The question for decision is, whether this fund is subject to tax under the Taxable Transfer Act of 1892. It is a question *217 of no special public importance, for, since the death of the appointor, by an act which became a law April 16th, 1897, the legislature has amended § 220 of the Taxable Transfer Act so that it now expressly provides that whenever any person or corporation shall exercise the power of appointment derived from any disposition of property made either before or after the passage of this act, such appointment when made shall be deemed a transfer -taxable under the provisions of this act in the same manner as though the property to which such appointment relates belonged absolutely to the donee of such power and had been bequeathed or devised by such donee by will. * * *”
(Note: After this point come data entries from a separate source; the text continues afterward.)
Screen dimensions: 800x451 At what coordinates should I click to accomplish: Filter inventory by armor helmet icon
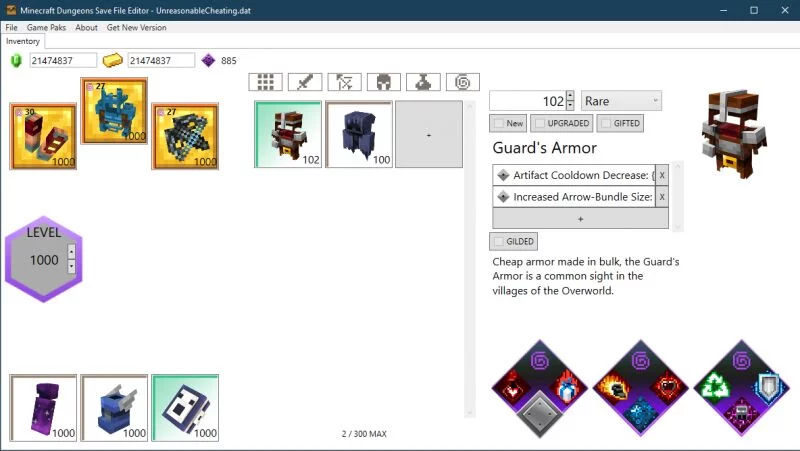point(384,82)
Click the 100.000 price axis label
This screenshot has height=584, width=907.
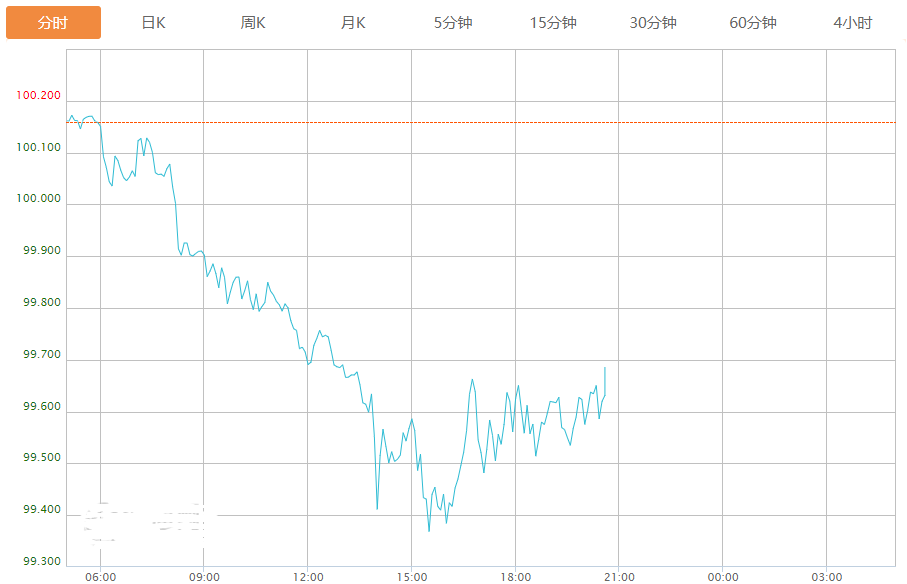tap(38, 199)
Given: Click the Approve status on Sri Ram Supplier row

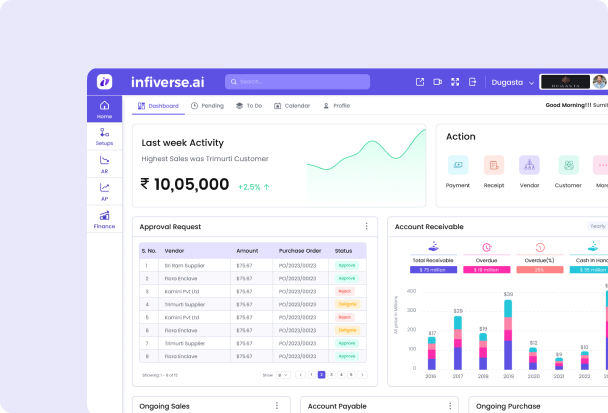Looking at the screenshot, I should point(347,265).
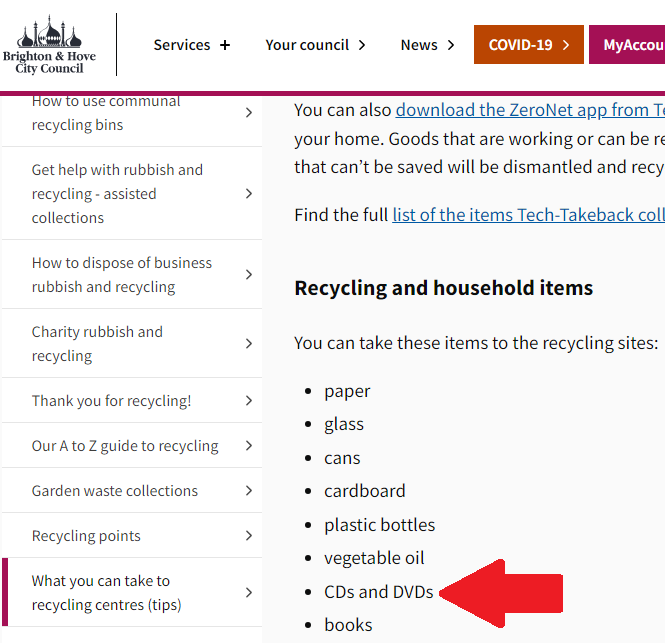The width and height of the screenshot is (665, 643).
Task: Click the chevron beside News
Action: pyautogui.click(x=451, y=45)
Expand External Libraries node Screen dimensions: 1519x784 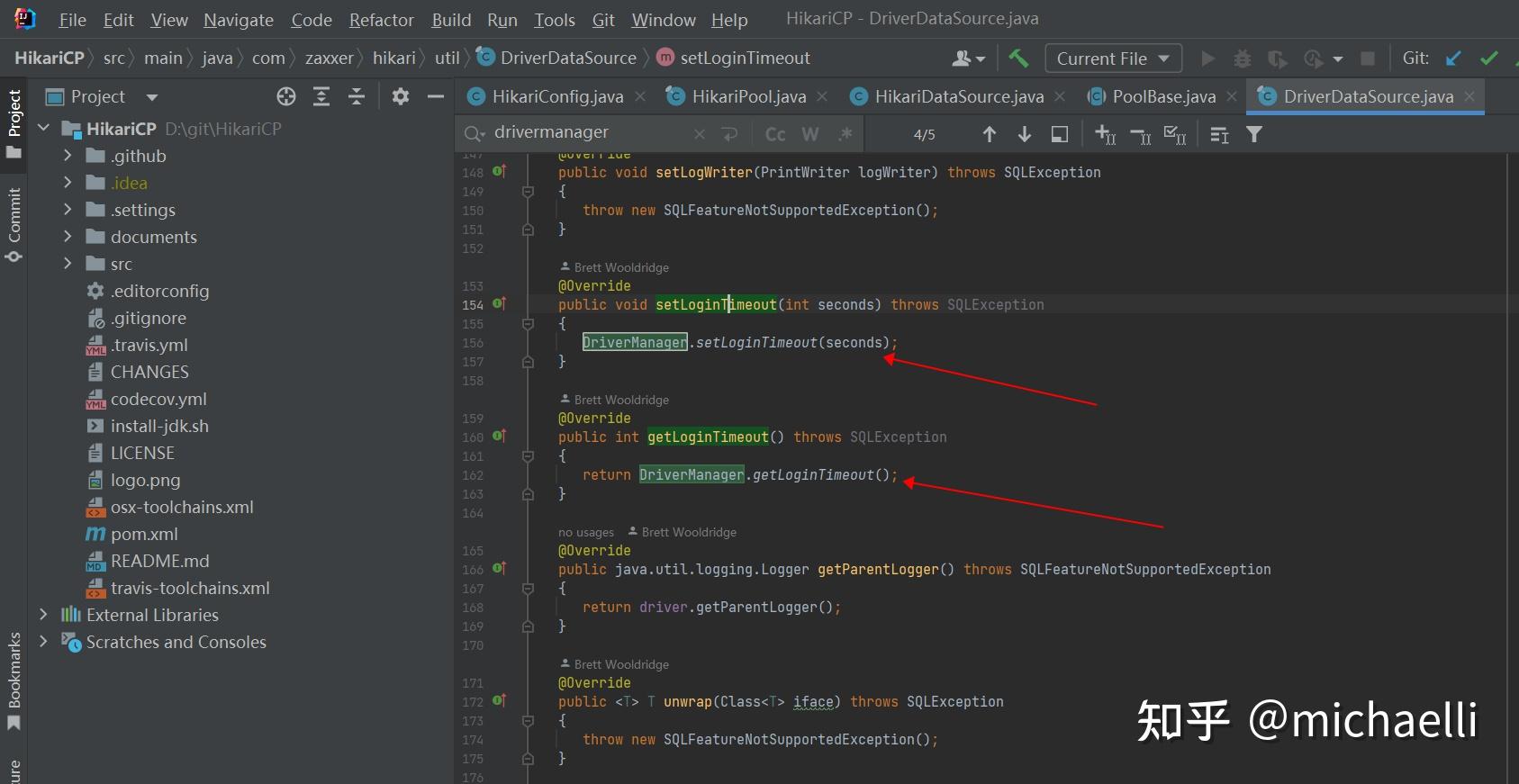[x=43, y=615]
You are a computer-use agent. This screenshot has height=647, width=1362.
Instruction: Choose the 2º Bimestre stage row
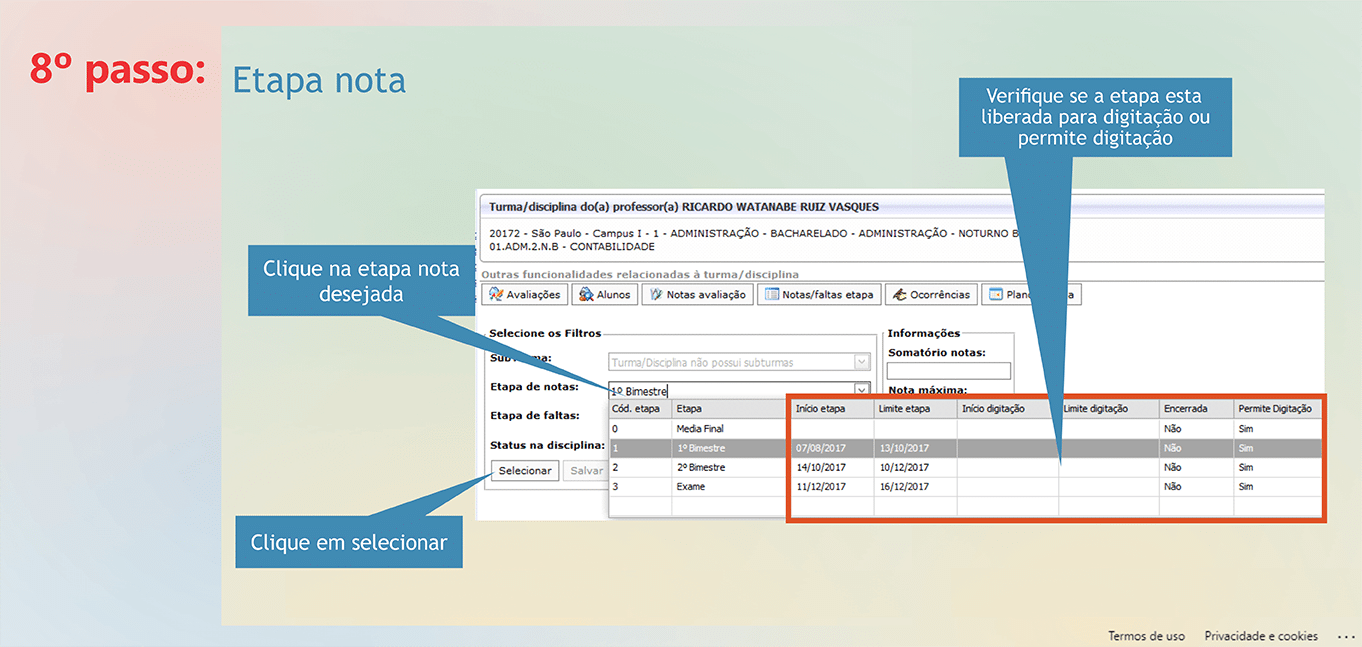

Apparently this case has no importance other than as to the parties who are interested in the determination which must be made whether this particular trust fund shall be taxed by the state. In such case the rule is said to be that where the question is involved in doubt, the doubt should be resolved in favor of the taxpayer, and against the taxing power (Matter of Fayerweather, 143 N. Y. 114), and the reason for the rule is given in Matter of Enston (113 N. Y. 174) as follows : “ The tax imposed by the act is not a common burden upon all the property or upon the people within the state. It is not a general but a special tax, reaching only, to special cases and affecting only a special class of persons. * * * It is a well-established rule that. a citizen cannot be subjected to special burdens without the clear warrant of law.”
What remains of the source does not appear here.